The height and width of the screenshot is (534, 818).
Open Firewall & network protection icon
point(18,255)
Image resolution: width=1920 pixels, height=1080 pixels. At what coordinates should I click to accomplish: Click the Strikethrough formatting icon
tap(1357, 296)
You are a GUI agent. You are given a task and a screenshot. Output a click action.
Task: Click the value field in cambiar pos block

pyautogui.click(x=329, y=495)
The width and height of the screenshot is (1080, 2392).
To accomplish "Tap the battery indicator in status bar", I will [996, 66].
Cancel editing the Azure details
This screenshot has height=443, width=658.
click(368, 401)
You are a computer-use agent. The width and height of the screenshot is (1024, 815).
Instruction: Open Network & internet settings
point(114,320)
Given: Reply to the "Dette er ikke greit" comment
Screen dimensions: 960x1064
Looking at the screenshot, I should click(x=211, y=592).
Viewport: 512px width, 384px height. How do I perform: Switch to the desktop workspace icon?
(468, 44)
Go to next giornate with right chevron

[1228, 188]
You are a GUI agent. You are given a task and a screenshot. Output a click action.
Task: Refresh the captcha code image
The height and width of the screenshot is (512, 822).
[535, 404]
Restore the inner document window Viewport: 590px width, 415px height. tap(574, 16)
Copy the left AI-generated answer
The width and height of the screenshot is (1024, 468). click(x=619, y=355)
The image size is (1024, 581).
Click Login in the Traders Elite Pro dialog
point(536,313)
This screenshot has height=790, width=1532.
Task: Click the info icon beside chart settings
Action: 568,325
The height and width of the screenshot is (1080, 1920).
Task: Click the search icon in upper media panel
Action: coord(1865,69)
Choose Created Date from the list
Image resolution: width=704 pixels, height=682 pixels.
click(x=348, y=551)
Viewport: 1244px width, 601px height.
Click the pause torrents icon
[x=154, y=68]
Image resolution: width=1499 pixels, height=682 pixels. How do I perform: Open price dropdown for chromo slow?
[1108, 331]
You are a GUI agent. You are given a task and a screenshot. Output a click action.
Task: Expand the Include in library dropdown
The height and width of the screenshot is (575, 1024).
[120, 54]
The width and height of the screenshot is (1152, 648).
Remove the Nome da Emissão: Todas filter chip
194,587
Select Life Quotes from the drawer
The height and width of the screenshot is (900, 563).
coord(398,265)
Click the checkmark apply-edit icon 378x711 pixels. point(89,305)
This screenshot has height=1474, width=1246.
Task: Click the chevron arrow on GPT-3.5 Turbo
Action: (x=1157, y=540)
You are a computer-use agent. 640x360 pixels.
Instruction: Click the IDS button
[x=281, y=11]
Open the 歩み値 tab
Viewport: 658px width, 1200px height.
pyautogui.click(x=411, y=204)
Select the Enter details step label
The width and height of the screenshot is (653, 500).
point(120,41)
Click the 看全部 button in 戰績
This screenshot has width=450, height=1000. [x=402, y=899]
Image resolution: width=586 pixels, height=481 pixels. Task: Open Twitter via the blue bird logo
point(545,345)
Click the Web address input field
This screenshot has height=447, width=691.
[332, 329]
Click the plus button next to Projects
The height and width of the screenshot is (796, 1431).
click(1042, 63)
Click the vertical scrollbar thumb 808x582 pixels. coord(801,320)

================

The stopping point is the line containing "The width and height of the screenshot is (1080, 2392).". Reproduce exactly every line of the material from the first through that one.

The height and width of the screenshot is (534, 818).
Open Firewall & network protection icon
point(18,255)
Image resolution: width=1920 pixels, height=1080 pixels. At what coordinates should I click to accomplish: Click the Strikethrough formatting icon
tap(1357, 296)
You are a GUI agent. You are given a task and a screenshot. Output a click action.
Task: Click the value field in cambiar pos block

pyautogui.click(x=329, y=495)
The width and height of the screenshot is (1080, 2392).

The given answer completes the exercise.